Re: [PATCH] btrfs: drop the backref cache during relocation if we commit

Josef Bacik <josef@xxxxxxxxxxxxxx> · Thu, 26 Sep 2024 10:31:33 -0400

On Wed, Sep 25, 2024 at 02:46:25PM -0700, Boris Burkov wrote:
> On Wed, Sep 25, 2024 at 04:17:34PM -0400, Josef Bacik wrote:
> > On Wed, Sep 25, 2024 at 12:07:43PM -0700, Boris Burkov wrote:
> > > On Tue, Sep 24, 2024 at 05:11:37PM -0400, Josef Bacik wrote:
> > > > Since the inception of relocation we have maintained the backref cache
> > > > across transaction commits, updating the backref cache with the new
> > > > bytenr whenever we COW'ed blocks that were in the cache, and then
> > > > updating their bytenr once we detected a transaction id change.
> > > > 
> > > > This works as long as we're only ever modifying blocks, not changing the
> > > > structure of the tree.
> > > > 
> > > > However relocation does in fact change the structure of the tree.  For
> > > > example, if we are relocating a data extent, we will look up all the
> > > > leaves that point to this data extent.  We will then call
> > > > do_relocation() on each of these leaves, which will COW down to the leaf
> > > > and then update the file extent location.
> > > > 
> > > > But, a key feature of do_relocation is the pending list.  This is all
> > > > the pending nodes that we modified when we updated the file extent item.

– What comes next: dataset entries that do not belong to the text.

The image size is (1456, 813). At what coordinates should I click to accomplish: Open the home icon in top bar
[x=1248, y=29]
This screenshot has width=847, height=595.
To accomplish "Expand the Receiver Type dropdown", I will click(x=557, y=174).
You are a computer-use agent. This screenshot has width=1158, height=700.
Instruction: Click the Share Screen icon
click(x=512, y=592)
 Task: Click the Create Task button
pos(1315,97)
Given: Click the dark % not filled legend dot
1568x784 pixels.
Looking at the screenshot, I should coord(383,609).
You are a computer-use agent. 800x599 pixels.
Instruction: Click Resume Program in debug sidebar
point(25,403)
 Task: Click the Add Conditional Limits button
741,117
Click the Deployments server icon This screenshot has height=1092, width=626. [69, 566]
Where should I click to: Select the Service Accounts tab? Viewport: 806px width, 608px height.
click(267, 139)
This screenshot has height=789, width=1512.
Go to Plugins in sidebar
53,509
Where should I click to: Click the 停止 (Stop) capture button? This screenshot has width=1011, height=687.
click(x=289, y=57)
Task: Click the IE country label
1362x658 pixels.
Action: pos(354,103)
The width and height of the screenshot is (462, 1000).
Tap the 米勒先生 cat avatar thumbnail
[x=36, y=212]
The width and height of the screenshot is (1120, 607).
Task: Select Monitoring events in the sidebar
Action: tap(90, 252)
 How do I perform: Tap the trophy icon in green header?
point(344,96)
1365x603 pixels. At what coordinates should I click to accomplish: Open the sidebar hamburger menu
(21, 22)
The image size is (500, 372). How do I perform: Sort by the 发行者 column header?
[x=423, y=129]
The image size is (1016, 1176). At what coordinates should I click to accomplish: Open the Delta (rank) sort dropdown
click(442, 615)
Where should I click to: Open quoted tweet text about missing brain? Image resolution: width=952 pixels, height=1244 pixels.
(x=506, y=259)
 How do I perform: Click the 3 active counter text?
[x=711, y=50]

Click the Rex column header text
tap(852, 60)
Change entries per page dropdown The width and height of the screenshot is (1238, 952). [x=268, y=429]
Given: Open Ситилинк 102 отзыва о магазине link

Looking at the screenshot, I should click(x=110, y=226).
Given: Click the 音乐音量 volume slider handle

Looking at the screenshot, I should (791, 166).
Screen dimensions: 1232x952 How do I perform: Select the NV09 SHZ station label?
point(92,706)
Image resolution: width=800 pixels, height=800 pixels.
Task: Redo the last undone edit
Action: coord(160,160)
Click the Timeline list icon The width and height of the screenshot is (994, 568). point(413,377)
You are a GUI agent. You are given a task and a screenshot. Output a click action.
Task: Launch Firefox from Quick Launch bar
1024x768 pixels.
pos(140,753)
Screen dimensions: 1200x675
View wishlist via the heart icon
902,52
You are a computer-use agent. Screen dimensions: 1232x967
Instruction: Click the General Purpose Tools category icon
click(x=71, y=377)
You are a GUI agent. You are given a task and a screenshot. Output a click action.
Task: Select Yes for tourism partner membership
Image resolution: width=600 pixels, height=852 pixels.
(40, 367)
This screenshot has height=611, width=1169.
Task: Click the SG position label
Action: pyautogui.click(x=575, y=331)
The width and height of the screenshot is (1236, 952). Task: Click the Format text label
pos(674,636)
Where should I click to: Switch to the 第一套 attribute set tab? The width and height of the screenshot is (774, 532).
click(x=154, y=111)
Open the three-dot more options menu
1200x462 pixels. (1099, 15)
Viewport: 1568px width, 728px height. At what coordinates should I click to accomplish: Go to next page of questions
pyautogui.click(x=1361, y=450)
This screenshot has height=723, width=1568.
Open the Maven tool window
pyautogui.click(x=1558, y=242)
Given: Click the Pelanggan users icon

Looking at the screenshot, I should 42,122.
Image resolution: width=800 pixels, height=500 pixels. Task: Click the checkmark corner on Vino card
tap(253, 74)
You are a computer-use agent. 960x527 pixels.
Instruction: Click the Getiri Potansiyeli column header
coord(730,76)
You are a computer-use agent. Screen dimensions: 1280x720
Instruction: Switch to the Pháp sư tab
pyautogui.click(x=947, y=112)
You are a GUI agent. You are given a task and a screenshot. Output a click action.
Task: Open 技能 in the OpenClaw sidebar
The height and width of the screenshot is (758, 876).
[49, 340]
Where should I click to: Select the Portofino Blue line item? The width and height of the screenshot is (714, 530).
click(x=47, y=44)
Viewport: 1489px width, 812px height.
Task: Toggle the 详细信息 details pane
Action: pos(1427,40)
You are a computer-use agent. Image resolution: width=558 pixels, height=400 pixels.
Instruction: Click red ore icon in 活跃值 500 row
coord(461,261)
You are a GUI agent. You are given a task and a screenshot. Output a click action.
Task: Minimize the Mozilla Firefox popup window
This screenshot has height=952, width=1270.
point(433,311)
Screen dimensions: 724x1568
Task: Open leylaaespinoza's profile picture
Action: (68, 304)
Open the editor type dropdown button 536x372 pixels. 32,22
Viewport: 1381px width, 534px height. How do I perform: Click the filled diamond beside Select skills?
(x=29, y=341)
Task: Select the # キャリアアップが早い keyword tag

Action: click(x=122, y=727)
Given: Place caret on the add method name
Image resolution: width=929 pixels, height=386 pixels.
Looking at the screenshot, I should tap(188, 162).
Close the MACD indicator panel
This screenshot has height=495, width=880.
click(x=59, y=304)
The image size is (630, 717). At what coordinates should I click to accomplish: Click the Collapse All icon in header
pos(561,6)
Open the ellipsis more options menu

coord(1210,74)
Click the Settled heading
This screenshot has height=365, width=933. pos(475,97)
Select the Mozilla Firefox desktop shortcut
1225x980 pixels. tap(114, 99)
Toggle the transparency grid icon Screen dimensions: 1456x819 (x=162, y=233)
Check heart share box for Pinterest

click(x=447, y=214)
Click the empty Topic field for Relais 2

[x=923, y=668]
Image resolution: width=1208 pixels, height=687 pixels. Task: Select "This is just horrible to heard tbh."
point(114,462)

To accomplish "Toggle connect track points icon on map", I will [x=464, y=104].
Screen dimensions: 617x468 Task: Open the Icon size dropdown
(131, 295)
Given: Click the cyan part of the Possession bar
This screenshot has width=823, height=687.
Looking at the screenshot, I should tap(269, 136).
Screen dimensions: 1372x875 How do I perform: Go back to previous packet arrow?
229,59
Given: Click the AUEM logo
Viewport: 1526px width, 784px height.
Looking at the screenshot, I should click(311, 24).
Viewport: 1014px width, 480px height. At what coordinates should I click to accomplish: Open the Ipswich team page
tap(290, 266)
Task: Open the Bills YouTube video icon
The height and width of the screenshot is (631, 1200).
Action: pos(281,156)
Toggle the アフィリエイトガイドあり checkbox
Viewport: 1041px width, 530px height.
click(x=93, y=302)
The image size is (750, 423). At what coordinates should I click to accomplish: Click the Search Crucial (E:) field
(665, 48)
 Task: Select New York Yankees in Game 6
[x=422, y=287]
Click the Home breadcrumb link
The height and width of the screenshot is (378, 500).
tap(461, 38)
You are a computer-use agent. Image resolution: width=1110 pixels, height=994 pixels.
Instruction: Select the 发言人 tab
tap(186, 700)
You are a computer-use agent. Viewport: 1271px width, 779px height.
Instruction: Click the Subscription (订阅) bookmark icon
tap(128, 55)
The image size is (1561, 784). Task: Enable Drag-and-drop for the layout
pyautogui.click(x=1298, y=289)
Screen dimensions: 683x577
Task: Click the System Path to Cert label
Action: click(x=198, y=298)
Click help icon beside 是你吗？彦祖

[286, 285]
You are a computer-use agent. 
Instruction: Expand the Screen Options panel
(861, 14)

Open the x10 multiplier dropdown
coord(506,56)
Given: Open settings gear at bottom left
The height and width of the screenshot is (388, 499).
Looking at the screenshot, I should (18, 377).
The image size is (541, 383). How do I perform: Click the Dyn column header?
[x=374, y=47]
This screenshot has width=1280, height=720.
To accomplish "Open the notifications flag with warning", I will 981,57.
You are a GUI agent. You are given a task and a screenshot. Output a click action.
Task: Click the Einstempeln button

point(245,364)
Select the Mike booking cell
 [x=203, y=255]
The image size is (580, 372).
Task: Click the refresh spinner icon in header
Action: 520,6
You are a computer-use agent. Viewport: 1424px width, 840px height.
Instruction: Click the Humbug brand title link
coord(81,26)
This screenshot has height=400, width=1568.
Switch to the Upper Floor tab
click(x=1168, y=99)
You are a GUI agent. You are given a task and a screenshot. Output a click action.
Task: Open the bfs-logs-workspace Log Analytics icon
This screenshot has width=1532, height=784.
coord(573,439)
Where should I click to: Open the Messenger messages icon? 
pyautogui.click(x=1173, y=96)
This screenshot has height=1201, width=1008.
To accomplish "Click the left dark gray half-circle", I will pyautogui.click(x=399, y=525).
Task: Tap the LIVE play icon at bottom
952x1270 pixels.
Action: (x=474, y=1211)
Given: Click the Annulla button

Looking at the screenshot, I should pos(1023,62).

> > > > We will then process all of these blocks via finish_pending_nodes, which
> > > > calls do_relocation() on all of the nodes that led up to that leaf.
> > > > 
> > > > The purpose of this is to make sure we don't break sharing unless we
> > > > absolutely have to.  Consider the case that we have 3 snapshots that all
> > > > point to this leaf through the same nodes, the initial COW would have
> > > > created a whole new path.  If we did this for all 3 snapshots we would
> > > > end up with 3x the number of nodes we had originally.  To avoid this we
> > > > will cycle through each of the snapshots that point to each of these
> > > > nodes and update their pointers to point at the new nodes.
> > > > 
> > > > Once we update the pointer to the new node we will drop the node we
> > > > removed the link for and all of its children via btrfs_drop_subtree().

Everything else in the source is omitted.